• Job
Copy the records word for word, starting with the line that contains "The height and width of the screenshot is (494, 1005)." and continuing through the end of the records, both ends included. Leave the pictures out.

______________________________

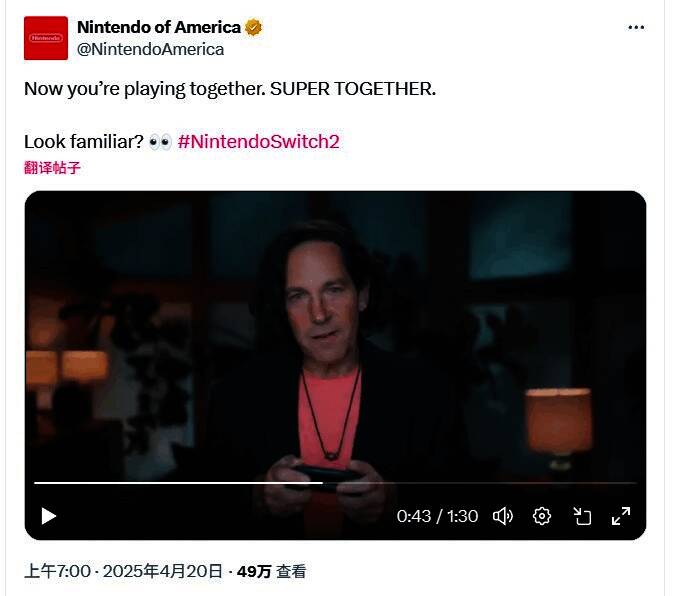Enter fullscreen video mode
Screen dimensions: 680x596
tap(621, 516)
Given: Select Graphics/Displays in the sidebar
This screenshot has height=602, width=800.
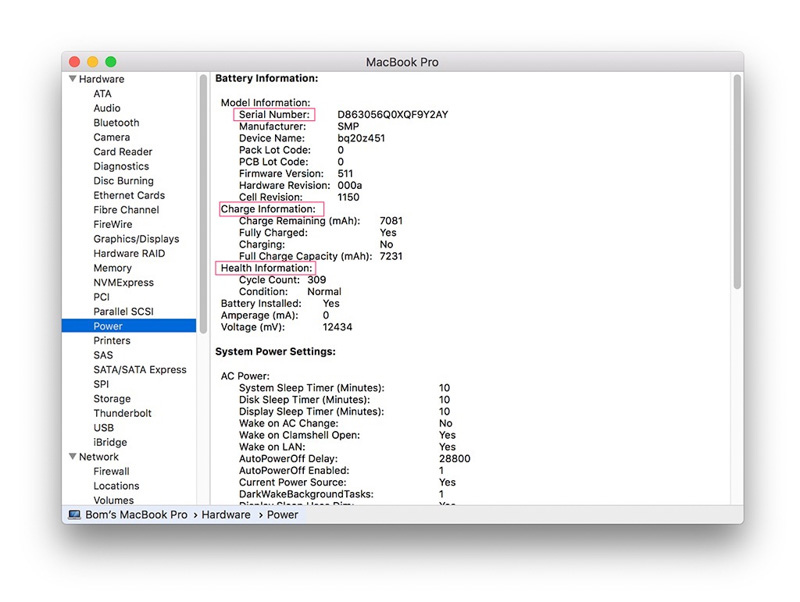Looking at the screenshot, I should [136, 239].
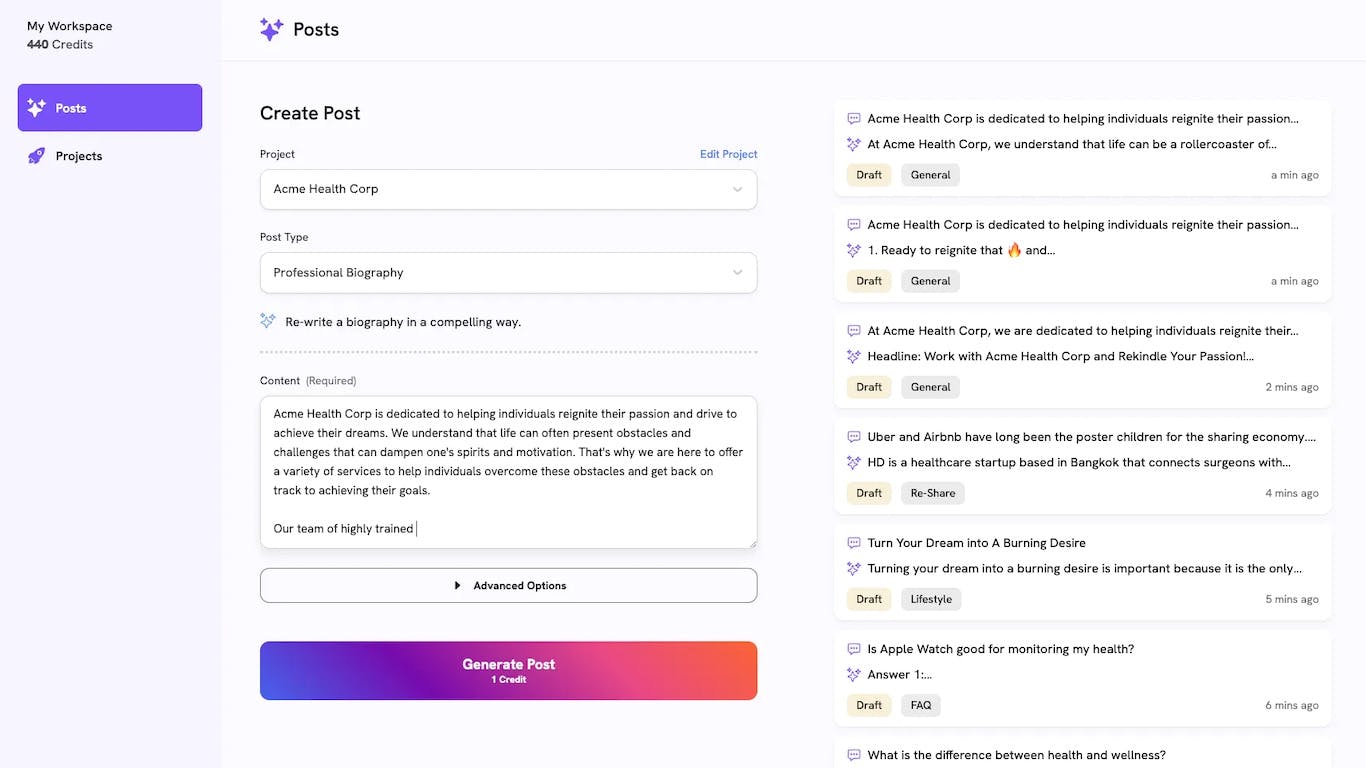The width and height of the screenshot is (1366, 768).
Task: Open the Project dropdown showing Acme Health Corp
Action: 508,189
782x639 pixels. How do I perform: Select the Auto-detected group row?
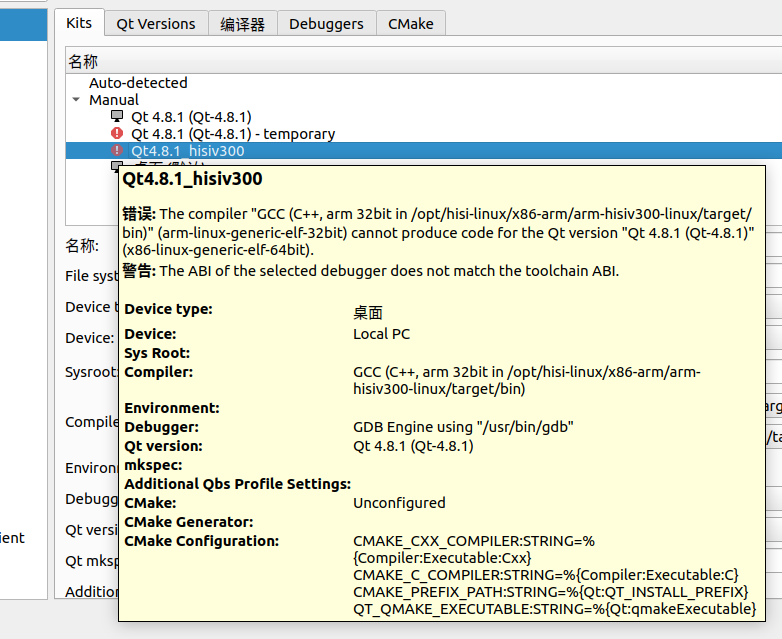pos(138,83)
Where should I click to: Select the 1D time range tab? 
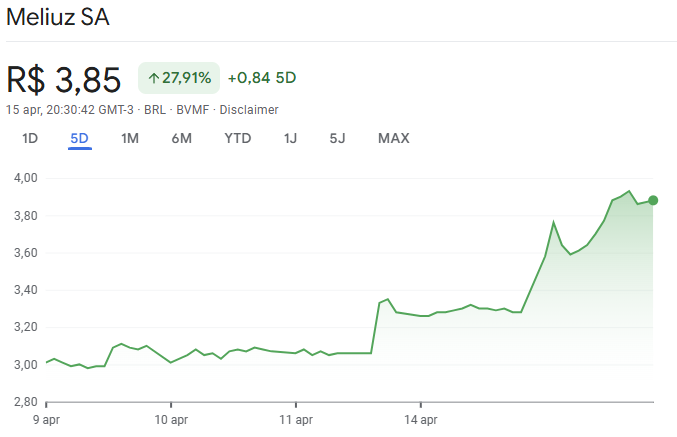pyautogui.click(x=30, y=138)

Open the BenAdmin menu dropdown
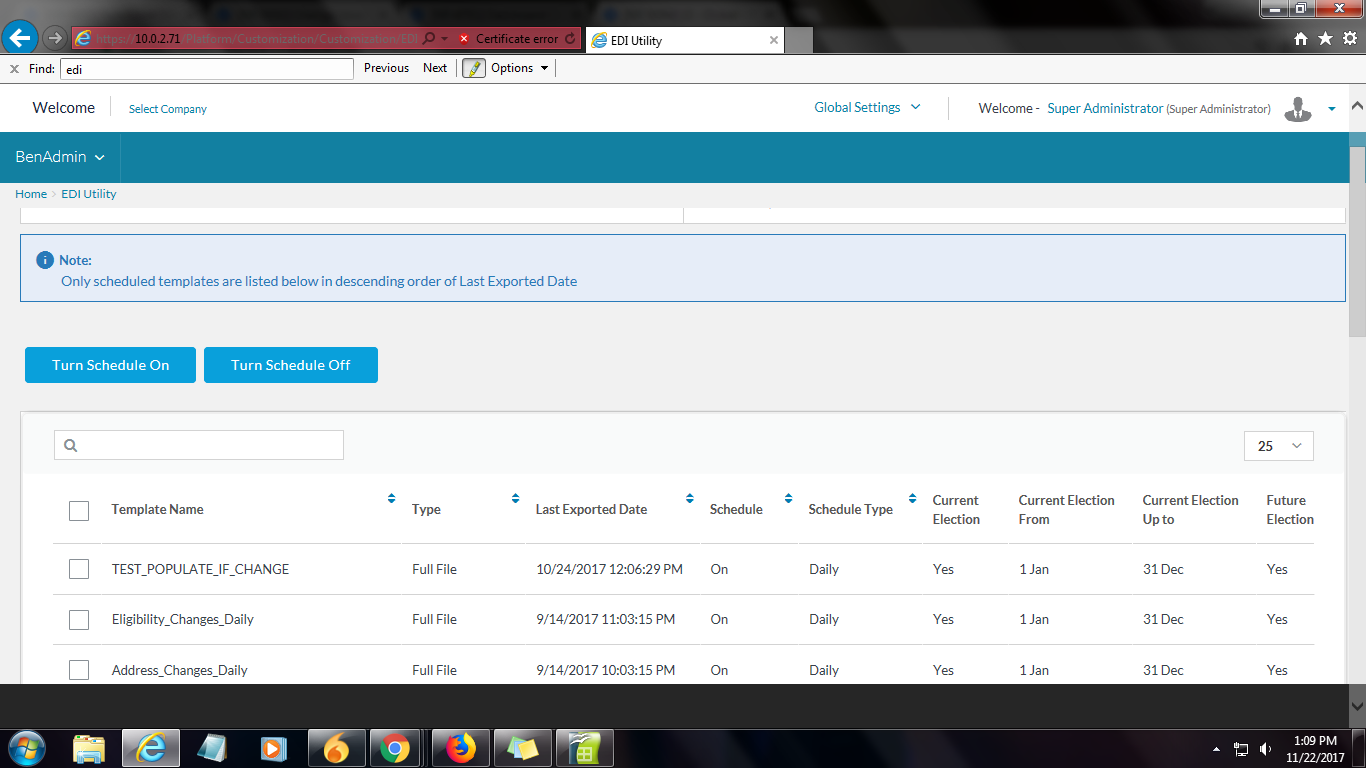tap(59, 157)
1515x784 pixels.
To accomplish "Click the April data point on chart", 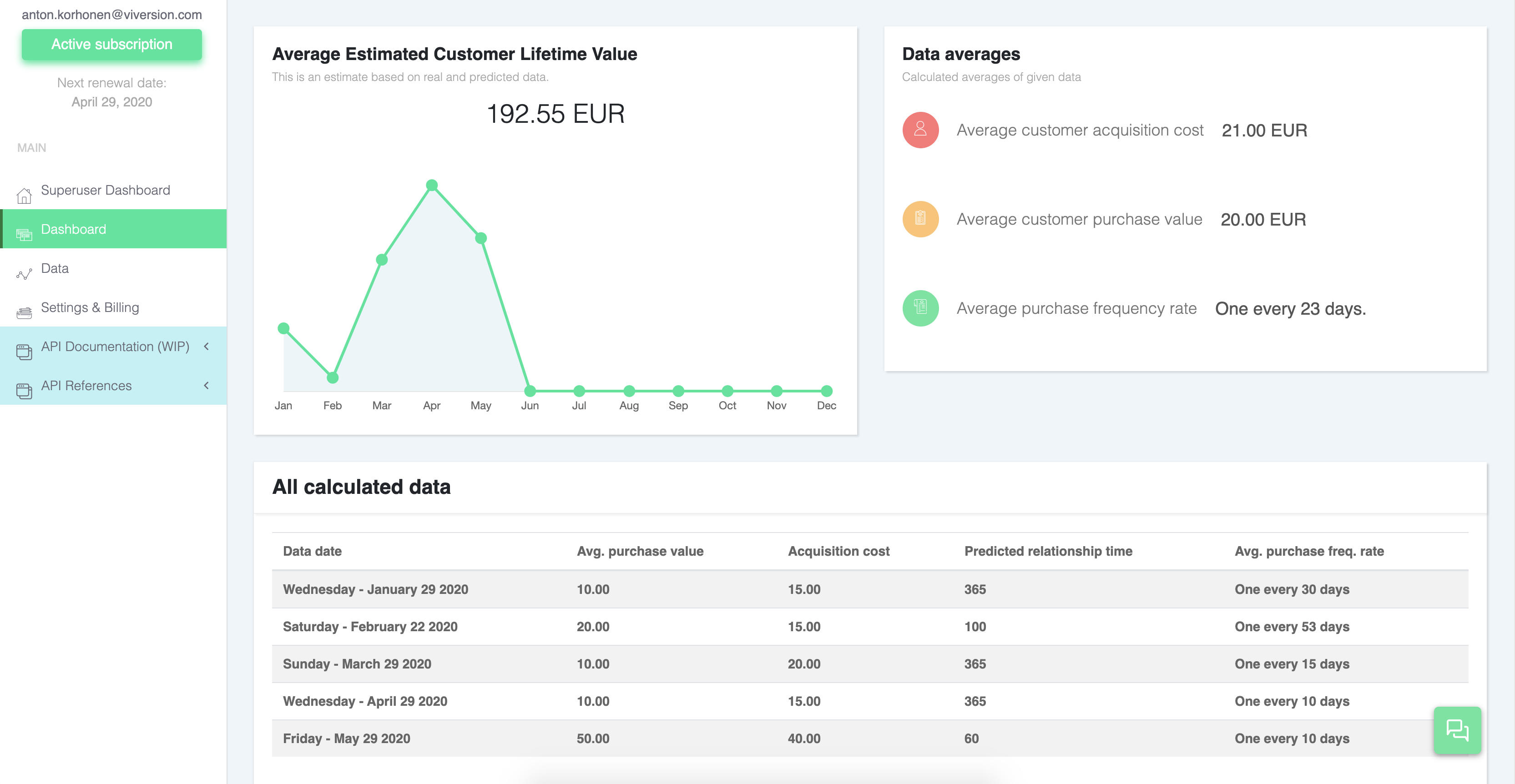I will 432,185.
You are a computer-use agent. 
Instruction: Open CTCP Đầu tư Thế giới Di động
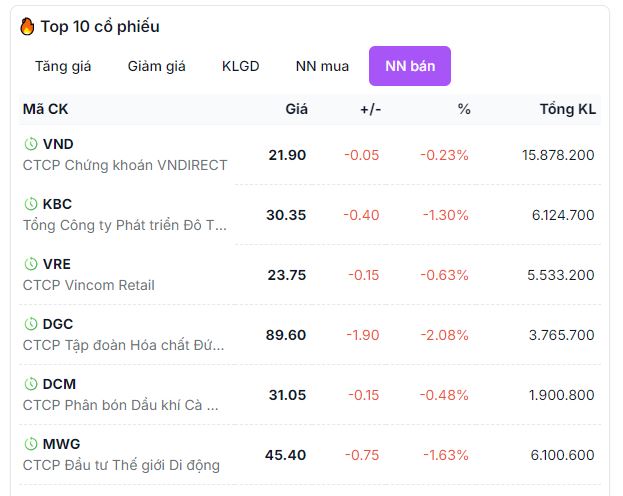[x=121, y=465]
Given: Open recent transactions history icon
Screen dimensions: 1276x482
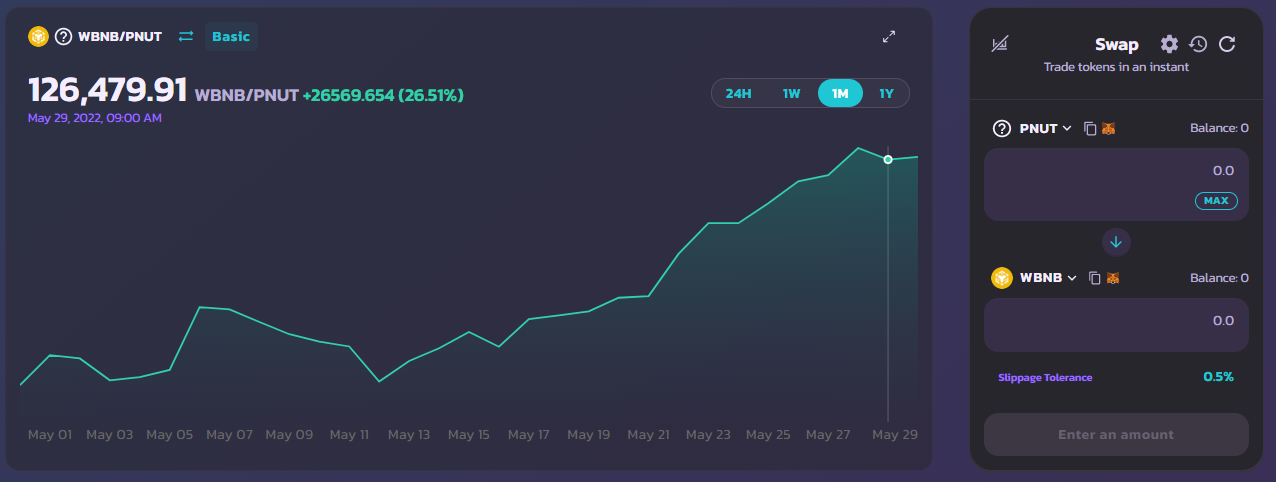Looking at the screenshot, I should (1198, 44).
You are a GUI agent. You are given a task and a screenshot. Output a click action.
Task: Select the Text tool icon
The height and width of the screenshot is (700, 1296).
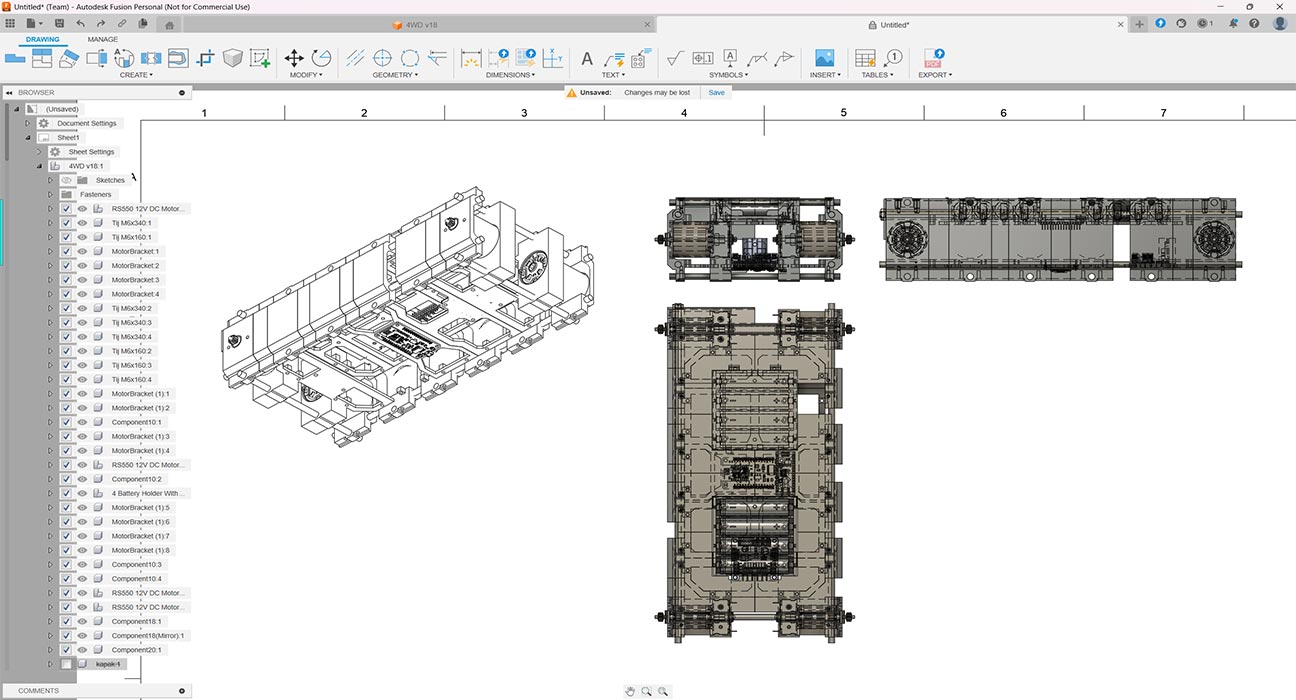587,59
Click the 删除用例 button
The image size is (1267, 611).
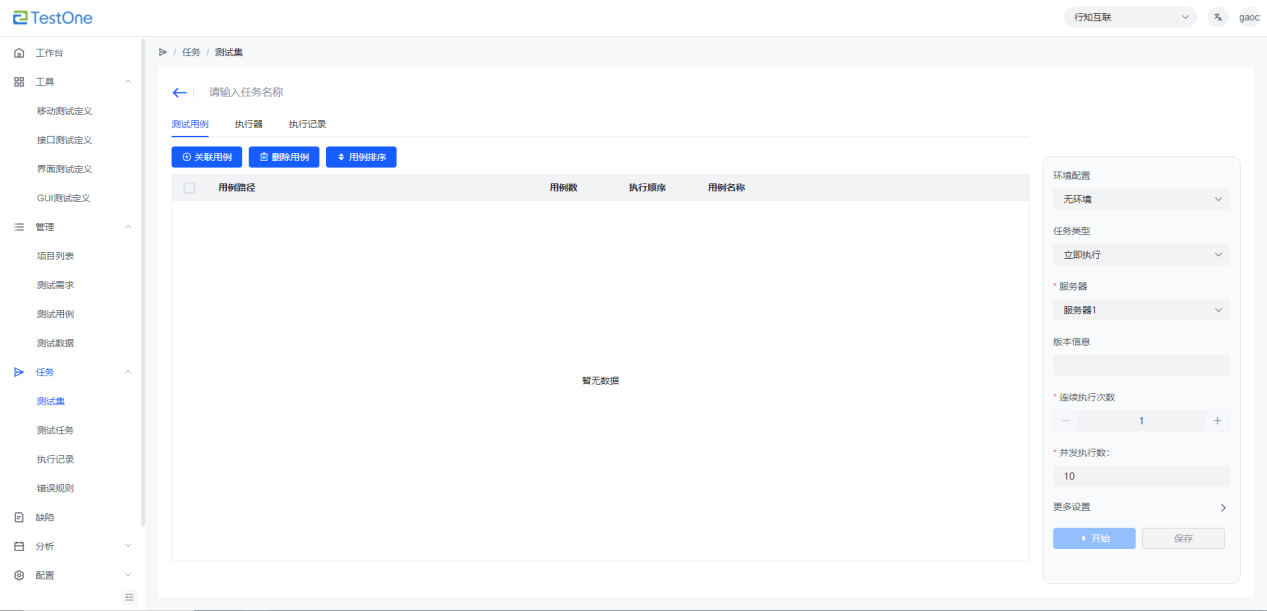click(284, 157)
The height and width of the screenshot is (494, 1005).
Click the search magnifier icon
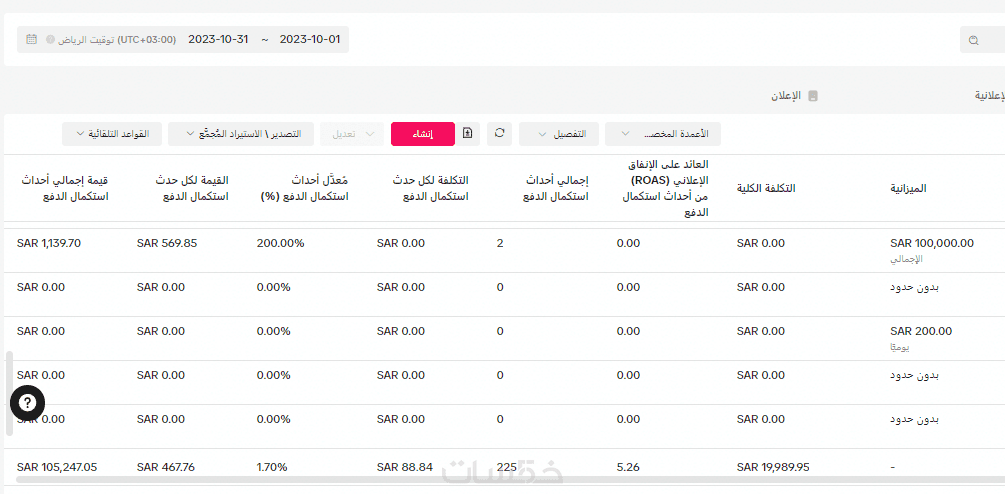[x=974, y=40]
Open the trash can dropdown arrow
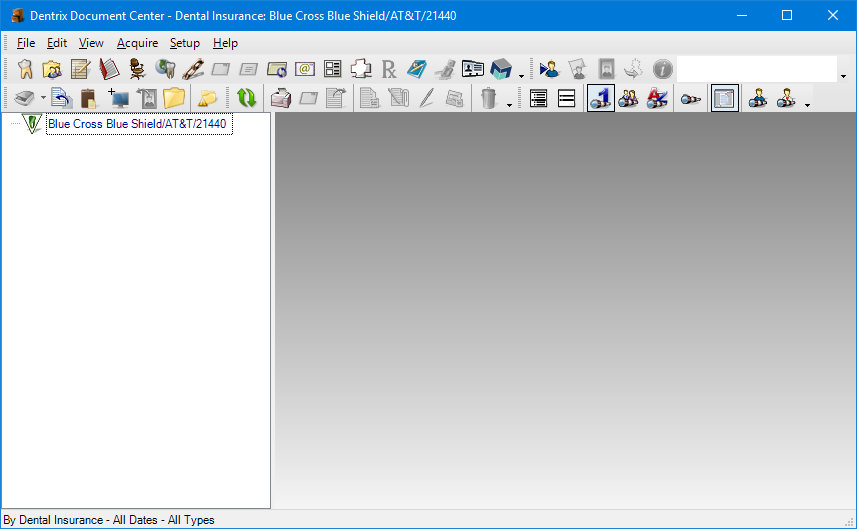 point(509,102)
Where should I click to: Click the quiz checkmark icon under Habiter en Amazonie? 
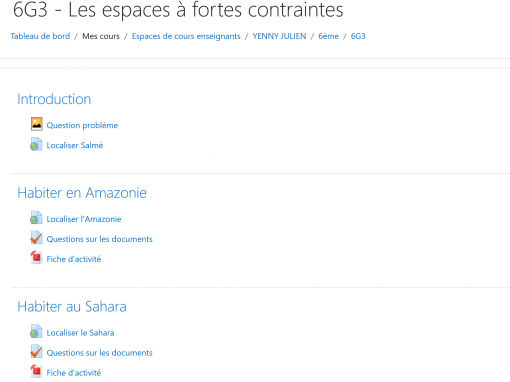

______________________________

• Correct result
The height and width of the screenshot is (494, 1005).
Click the search magnifier icon
[x=974, y=40]
Open the trash can dropdown arrow
 point(509,102)
Where should I click to: Click the quiz checkmark icon under Habiter en Amazonie? 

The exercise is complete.